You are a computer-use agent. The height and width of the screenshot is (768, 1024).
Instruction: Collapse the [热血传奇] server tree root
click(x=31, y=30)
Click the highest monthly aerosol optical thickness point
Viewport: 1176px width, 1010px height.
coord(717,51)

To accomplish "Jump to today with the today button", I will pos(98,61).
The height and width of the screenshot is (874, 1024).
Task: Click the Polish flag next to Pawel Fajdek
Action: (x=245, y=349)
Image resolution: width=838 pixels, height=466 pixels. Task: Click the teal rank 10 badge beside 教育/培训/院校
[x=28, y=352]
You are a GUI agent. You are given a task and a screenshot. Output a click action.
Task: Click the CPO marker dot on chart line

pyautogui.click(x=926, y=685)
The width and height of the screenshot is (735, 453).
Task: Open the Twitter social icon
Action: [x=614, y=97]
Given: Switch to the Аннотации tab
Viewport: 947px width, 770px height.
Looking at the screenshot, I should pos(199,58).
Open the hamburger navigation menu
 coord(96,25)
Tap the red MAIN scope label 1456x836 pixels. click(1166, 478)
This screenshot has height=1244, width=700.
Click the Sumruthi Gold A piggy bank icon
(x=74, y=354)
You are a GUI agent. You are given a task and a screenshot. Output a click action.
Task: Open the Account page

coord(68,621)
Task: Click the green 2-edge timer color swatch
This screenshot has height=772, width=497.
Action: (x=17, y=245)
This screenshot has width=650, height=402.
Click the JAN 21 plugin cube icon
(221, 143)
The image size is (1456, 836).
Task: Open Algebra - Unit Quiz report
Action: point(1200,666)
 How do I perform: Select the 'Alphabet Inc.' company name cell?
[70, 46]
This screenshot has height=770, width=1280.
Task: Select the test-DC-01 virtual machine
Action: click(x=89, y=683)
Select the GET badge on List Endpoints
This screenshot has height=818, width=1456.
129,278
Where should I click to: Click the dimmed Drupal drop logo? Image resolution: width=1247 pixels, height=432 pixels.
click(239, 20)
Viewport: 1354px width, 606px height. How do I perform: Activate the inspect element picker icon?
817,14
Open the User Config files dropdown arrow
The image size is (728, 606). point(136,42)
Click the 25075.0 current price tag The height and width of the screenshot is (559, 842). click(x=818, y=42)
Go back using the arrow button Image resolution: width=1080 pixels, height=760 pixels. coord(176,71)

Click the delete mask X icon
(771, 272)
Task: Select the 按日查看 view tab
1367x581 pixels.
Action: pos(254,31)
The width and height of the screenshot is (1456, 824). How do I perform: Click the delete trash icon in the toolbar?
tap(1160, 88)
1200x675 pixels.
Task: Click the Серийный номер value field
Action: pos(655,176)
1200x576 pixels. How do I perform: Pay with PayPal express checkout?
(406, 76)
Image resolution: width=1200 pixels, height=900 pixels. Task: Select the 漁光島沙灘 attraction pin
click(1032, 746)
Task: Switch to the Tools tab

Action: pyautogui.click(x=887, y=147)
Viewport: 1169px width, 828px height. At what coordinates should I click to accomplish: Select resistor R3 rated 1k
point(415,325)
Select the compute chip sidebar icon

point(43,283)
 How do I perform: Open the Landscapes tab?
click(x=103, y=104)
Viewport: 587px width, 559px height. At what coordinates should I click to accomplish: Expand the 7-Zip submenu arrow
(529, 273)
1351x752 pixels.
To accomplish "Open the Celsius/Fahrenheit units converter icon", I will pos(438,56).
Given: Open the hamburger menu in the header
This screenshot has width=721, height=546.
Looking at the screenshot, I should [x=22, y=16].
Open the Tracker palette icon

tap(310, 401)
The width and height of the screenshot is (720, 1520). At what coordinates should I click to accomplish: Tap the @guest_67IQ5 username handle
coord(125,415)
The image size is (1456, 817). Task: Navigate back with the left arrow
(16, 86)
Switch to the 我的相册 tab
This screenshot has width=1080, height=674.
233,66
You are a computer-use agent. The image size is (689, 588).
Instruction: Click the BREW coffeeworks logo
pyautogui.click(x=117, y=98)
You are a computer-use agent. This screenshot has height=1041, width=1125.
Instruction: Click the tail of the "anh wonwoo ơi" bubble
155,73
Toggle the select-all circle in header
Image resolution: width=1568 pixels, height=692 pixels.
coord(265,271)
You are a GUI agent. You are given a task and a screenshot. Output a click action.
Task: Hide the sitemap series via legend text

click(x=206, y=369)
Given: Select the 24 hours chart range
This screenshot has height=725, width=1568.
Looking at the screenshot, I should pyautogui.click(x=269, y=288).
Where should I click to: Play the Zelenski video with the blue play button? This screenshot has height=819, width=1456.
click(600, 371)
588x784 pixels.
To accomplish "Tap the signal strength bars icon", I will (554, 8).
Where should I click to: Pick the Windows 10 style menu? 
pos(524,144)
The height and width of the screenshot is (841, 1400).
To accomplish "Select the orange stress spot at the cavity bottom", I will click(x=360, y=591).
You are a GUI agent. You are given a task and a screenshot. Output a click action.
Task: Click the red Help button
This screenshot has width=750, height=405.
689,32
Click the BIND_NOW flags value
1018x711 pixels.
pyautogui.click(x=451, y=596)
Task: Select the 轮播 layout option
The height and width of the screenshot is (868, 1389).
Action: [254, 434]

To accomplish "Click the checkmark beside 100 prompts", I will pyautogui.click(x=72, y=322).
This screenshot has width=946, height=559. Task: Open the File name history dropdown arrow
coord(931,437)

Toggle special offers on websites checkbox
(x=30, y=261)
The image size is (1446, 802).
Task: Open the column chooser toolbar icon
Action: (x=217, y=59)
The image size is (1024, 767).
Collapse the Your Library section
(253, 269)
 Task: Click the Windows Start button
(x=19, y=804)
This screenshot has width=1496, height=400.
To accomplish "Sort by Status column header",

# SHORT PROBLEM
Between the lines holding "Viewport: 587px width, 559px" and "coord(125,415)", inclusive, change "header" to "footer" and leave everything else intact. Return only those lines.

# PROBLEM SOLUTION
Viewport: 587px width, 559px height. At what coordinates should I click to accomplish: Expand the 7-Zip submenu arrow
(529, 273)
1351x752 pixels.
To accomplish "Open the Celsius/Fahrenheit units converter icon", I will pos(438,56).
Given: Open the hamburger menu in the footer
This screenshot has width=721, height=546.
Looking at the screenshot, I should [x=22, y=16].
Open the Tracker palette icon

tap(310, 401)
The width and height of the screenshot is (720, 1520). At what coordinates should I click to accomplish: Tap the @guest_67IQ5 username handle
coord(125,415)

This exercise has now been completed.